▶ [TASK DATA]

- - -

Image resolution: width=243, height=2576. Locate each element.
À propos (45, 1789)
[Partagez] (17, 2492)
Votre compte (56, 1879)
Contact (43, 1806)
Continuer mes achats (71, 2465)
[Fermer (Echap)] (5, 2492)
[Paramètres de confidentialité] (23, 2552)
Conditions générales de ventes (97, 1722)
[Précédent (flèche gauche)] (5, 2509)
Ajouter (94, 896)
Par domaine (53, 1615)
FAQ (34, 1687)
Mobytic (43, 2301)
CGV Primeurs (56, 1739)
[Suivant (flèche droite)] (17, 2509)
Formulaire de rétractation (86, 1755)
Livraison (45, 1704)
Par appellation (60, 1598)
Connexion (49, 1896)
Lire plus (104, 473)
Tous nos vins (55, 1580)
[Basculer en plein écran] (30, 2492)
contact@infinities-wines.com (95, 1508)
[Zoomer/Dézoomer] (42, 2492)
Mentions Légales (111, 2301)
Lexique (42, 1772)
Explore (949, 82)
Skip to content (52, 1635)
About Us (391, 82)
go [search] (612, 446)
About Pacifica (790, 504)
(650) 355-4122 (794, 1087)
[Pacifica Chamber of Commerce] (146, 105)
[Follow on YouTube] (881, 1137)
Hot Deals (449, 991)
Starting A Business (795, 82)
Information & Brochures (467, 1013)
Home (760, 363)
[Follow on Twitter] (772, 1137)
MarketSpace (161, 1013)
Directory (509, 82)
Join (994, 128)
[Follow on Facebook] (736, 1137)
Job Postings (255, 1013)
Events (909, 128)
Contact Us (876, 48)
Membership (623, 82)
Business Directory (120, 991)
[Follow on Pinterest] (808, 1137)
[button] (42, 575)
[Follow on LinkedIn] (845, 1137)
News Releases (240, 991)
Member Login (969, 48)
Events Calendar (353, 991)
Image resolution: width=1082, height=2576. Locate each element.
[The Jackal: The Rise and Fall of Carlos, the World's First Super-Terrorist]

- - -

▶ [INSTRUCTIONS TO FOLLOW]
Repeat exactly, and only, the lines from the one containing "Business Directory (120, 991)" through the end of the material.

▶ [THE COMPLETED TASK]
Business Directory (120, 991)
[Follow on Pinterest] (808, 1137)
[button] (42, 575)
[Follow on LinkedIn] (845, 1137)
News Releases (240, 991)
Member Login (969, 48)
Events Calendar (353, 991)
Image resolution: width=1082, height=2576. Locate each element.
[The Jackal: The Rise and Fall of Carlos, the World's First Super-Terrorist]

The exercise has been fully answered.